Melt in the middle puddings have come to define everything that is decadent and alluring about chocolate, the way they ooze warm molten goo from around the cakey sides is a bit like having everything chocolatey you ever dreamed of poured into one fantasy: part dense fudgey cake part thick sticky sauce. conveniently they can also be prepared well in advance of dinner and popped into the oven ten minutes or so before you want them - for which you will love them even more.
How to make Melt in the Middle Chocolate Puddings
- 300g dark chocolate (70% cocoa) broken into pieces.
- 75g unsalted butter diced.
- 75g light muscovado sugar, plus icing sugar for dusting.
- 5 medium organic eggs.
- 40g plain flour, sifted.
- 1 tablespoon dark rum (optional).
- Vanilla ice cream or crème fraiche to serve.
- Preheat oven to 180ºC fan / 200ºC electric/ gas mark 6 and butter six 150ml ramekins.
- Gently melt the chocolate in a large bowl set over a pan with a little simmering water in it.
- Place the butter, sugar, eggs and flour in the bowl of a food processor and whiz to a smooth bater, the add the melted chocolate and whiz again.
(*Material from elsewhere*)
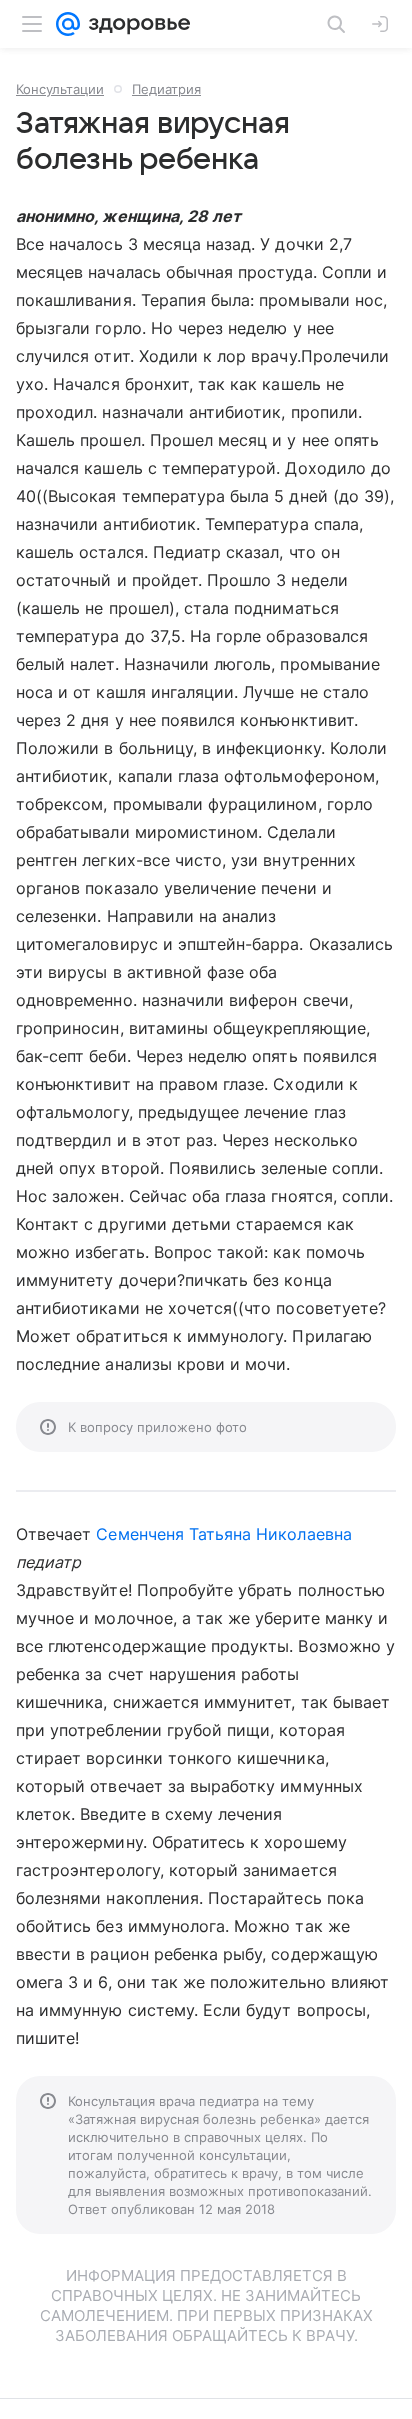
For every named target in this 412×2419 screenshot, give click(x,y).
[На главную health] (135, 24)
- Finally add the rum, if including. Divide the mixture between the dishes, place on a baking sheet and bake for 7½ to 8 minutes: until just starting to rise. There should be a thin rim of cooked cake on the outside and a sticky river of molten goo inside.
- Serve straight away, with either ice cream or crème fraiche. The cake mixture can also be prepared several hour's in advance, in which case cover the little dishes and bake for 11 to 12 minutes.